На Cosmoscow третий год подряд меня показывает агентство Art Ru. Они сфокусированы на середине века, шестидесятниках с другими ценами, но у них есть несколько современных авторов, и мои работы успешно там продаются. В этом году буду соседствовать на стенде вместе с психоделичным поп-артом Сергея Шутова и гипнотическими видео Платона Инфанте. В этом обрамлении будет висеть мой диптих «Козлик и зайчик». Это продолжение серии работ, в которых главные герои — мои коты Улисс и Федр, тут минимальная связь между текстом и изображением. Еще будет бархатная работа со светящимися буквами «домашний» — вариант моей большой инсталляции, которая будет показана в сентябре в Тюмени в рамках Уральской биеннале. На ней — фото звездного неба NASA, надпись «Россия» и опять же мои коты с выражениями мордашек как у ангела из растиражированного описания философа Вальтера Беньямина: «Глаза его широко раскрыты, рот округлен, а крылья расправлены. Так должен выглядеть ангел истории. Его лик обращен к прошлому.
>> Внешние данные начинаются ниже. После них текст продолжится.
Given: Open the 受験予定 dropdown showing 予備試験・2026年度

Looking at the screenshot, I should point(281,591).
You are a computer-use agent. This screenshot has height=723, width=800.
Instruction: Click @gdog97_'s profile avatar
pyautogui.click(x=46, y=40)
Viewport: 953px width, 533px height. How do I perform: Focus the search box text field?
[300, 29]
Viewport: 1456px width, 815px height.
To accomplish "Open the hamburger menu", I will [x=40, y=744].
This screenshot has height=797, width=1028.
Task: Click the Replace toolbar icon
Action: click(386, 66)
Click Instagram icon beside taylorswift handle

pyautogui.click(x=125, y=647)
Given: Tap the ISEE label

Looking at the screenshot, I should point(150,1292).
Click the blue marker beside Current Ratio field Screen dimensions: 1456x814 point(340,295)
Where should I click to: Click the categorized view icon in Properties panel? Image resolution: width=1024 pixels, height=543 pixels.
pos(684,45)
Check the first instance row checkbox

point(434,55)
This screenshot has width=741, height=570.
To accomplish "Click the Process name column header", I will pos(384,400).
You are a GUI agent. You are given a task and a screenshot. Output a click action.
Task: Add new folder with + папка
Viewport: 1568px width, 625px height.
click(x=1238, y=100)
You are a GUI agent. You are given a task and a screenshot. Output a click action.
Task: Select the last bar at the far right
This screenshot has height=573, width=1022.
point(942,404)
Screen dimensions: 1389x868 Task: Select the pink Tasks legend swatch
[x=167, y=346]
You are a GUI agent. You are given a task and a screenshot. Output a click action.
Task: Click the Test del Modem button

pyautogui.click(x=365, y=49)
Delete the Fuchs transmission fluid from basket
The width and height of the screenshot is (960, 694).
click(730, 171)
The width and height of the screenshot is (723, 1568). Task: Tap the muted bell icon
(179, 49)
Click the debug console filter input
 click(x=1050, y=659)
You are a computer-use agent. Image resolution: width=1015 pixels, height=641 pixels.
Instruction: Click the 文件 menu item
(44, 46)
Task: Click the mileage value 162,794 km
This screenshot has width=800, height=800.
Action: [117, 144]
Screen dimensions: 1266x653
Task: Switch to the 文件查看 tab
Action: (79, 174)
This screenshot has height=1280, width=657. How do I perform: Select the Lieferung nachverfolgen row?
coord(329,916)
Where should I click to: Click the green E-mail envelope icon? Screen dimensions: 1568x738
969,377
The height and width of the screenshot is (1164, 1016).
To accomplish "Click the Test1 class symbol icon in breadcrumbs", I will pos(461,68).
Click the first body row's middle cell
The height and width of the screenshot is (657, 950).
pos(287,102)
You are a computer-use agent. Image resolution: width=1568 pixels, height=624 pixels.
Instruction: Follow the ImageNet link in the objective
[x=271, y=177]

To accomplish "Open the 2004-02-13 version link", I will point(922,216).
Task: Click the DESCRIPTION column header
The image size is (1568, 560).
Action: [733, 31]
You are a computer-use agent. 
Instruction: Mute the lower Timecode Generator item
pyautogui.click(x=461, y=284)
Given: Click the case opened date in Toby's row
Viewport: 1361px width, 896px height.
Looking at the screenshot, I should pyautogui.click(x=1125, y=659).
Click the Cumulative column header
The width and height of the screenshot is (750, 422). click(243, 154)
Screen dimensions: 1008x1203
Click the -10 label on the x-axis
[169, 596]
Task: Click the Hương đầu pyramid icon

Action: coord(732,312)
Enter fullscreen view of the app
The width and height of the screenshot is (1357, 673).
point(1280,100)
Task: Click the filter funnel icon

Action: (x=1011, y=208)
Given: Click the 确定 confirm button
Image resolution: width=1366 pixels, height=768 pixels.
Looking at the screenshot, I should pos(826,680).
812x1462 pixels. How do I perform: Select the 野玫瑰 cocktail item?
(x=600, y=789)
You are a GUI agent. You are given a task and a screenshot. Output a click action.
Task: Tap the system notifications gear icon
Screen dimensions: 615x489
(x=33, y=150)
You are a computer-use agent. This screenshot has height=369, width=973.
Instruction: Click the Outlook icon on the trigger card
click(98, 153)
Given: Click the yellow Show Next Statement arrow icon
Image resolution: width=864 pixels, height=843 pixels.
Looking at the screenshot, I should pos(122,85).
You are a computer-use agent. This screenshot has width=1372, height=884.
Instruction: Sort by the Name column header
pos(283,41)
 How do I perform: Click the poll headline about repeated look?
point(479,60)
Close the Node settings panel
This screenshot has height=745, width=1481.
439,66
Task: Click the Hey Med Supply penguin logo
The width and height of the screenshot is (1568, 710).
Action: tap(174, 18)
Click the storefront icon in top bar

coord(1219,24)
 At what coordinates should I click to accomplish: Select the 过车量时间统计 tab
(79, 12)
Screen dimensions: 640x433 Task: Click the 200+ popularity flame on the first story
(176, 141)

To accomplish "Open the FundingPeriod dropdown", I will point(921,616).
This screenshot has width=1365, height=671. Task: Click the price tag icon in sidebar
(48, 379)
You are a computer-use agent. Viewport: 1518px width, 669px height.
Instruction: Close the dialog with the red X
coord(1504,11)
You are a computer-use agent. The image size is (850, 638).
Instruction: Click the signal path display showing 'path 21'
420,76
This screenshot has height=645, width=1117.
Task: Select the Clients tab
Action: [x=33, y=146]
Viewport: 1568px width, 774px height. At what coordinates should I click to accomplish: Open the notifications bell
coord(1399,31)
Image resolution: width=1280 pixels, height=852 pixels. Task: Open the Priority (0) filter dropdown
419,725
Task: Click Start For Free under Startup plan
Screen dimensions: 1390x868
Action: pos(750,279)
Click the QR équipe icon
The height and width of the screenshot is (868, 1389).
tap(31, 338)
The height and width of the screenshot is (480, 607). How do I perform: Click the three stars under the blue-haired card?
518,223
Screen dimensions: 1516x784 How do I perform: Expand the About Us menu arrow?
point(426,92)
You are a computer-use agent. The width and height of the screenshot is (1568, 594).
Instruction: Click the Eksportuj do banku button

Там, где для нас — цепочка предстоящих событий, там он видит сплошную катастрофу, непрестанно громоздящую руины над руинами и сваливающую все это к его ногам». А на стенде ArtTube Editions будет представлен мой первый фарфоровый сервиз на две персоны, изданный тиражом 25 экземпляров.
Выставка «Летняя коллекция» проходит в ММОМА (Петровка, 17) до 26 сентября.